# [RECORDED DATA]
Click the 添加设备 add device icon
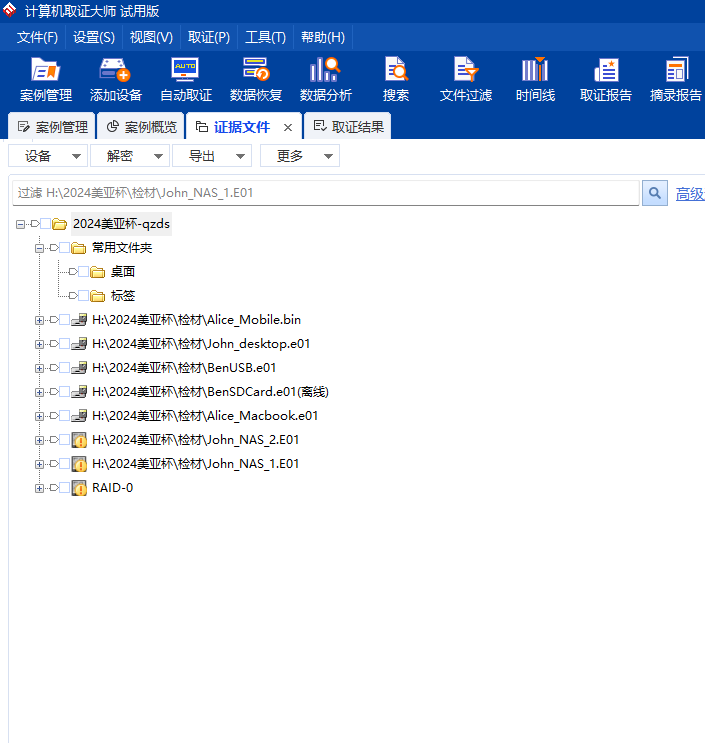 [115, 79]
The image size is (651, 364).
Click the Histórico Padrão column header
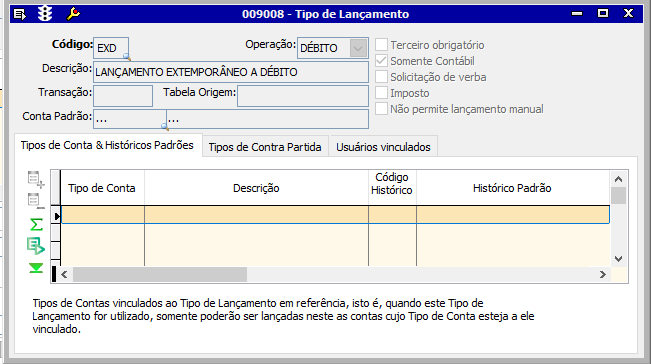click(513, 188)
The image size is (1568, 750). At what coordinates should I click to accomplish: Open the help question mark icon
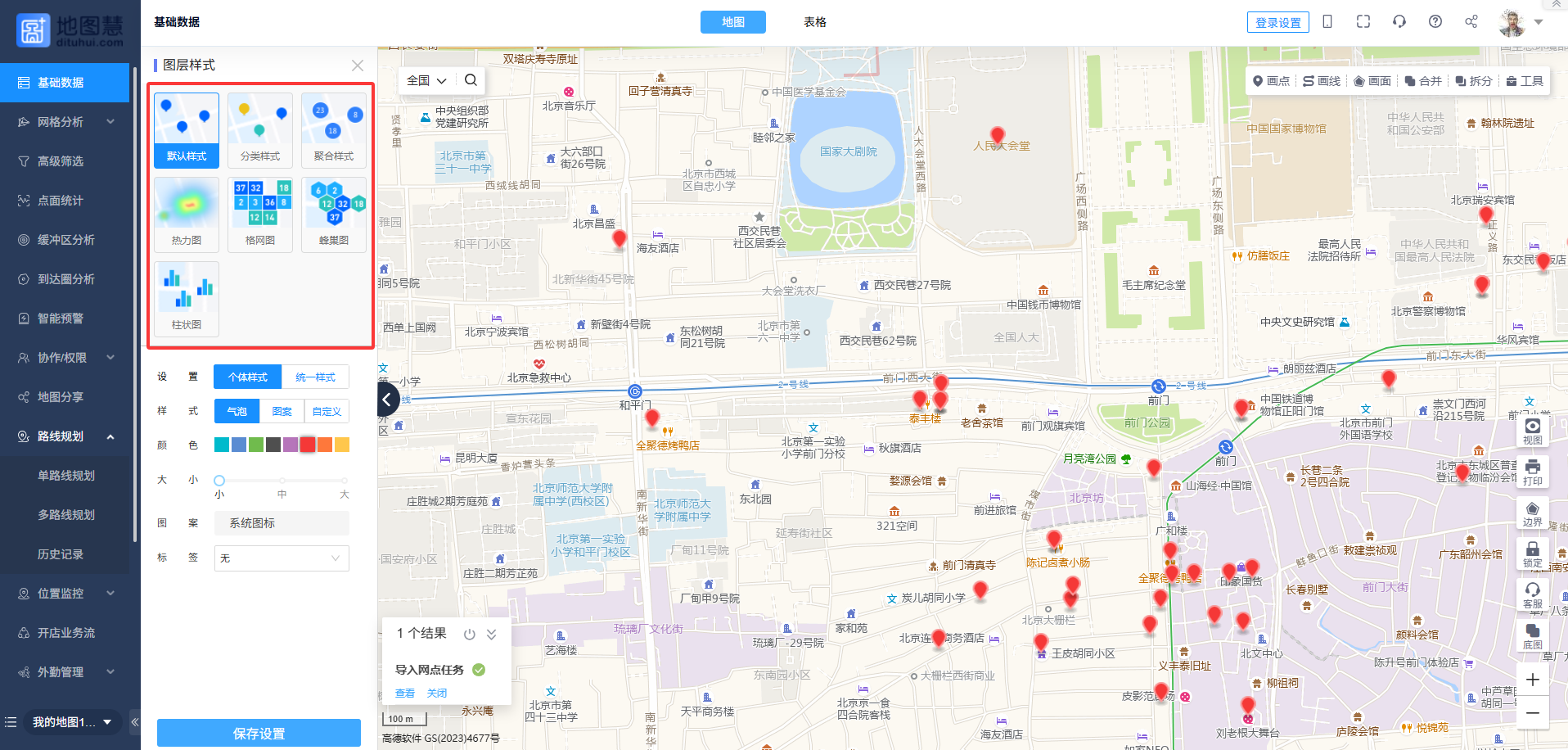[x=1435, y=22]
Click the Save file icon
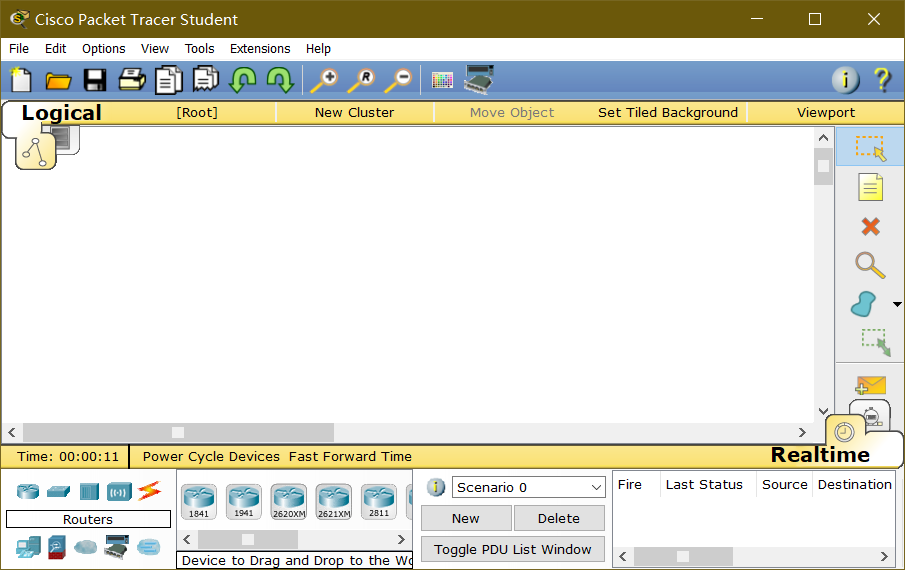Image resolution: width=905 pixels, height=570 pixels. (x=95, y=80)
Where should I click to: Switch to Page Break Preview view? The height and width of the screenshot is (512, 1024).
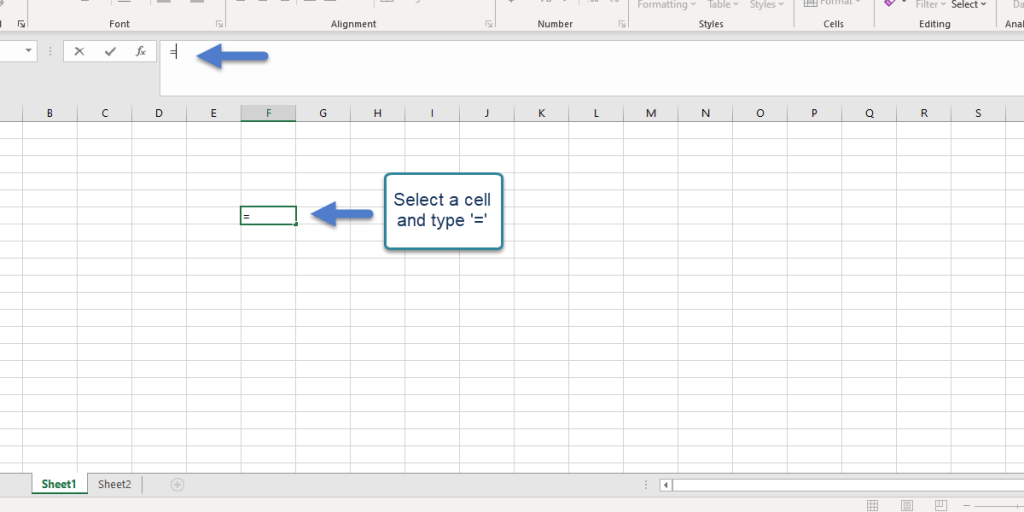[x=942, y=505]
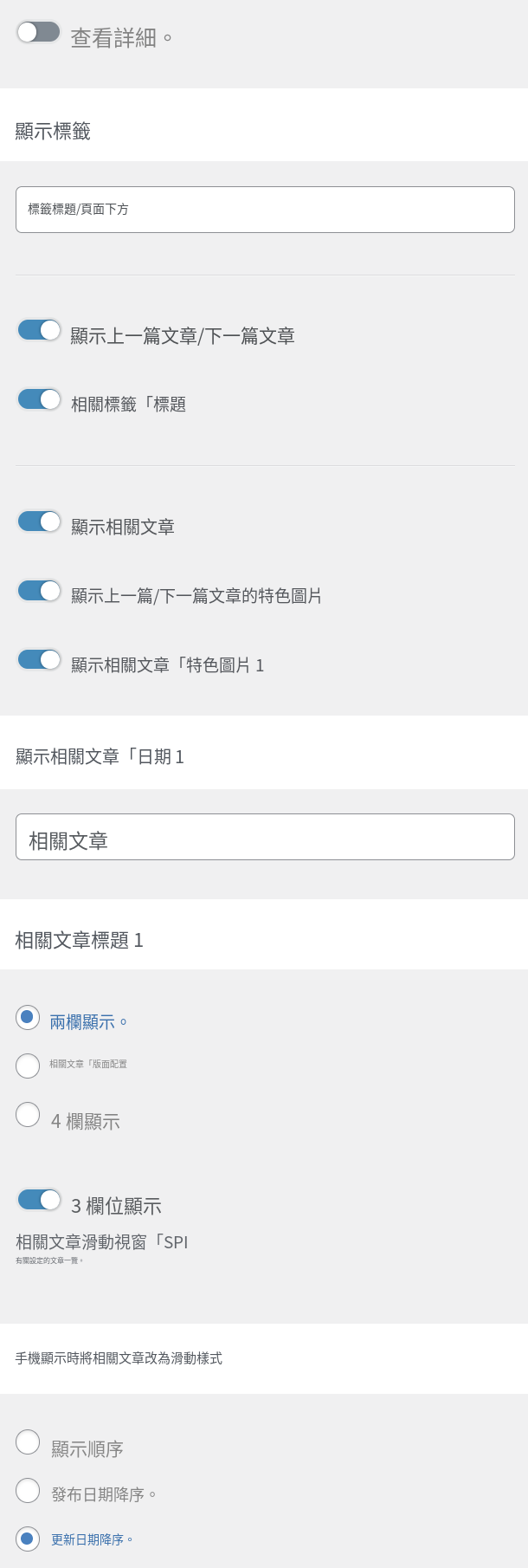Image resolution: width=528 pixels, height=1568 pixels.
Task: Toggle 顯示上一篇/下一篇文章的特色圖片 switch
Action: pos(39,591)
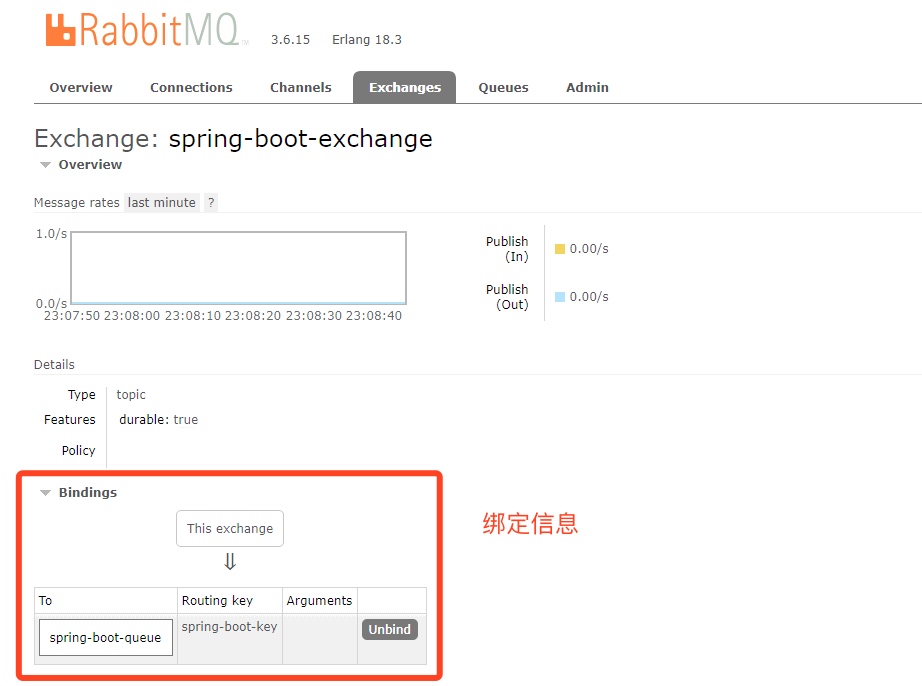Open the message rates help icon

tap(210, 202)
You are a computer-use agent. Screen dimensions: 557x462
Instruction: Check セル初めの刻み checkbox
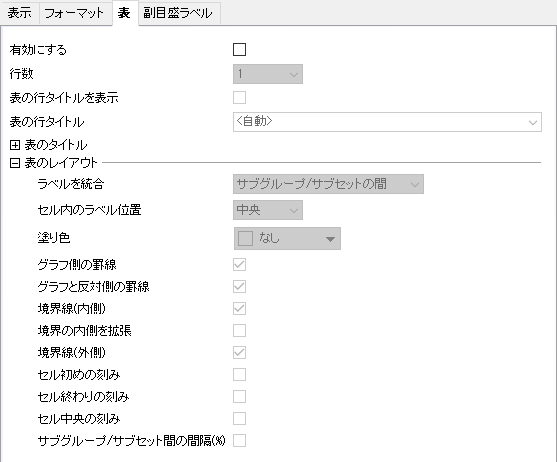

# [EXERCISE]
Only the pictures are to be left out; repeat everything else in the records above exactly.

# [EXERCISE SOLUTION]
Click the 添加设备 add device icon
 [115, 79]
The image size is (651, 364).
Click the Histórico Padrão column header
click(513, 188)
The image size is (1568, 750). At what coordinates should I click to accomplish: Open the help question mark icon
[x=1435, y=22]
Click the Save file icon
Image resolution: width=905 pixels, height=570 pixels. (x=95, y=80)
Where should I click to: Switch to Page Break Preview view? The height and width of the screenshot is (512, 1024).
[x=942, y=505]
Image resolution: width=528 pixels, height=1568 pixels.
Task: Toggle 顯示上一篇/下一篇文章的特色圖片 switch
Action: pos(39,591)
Open the message rates help icon

tap(210, 202)
You are a computer-use agent. Screen dimensions: 557x462
Instruction: Check セル初めの刻み checkbox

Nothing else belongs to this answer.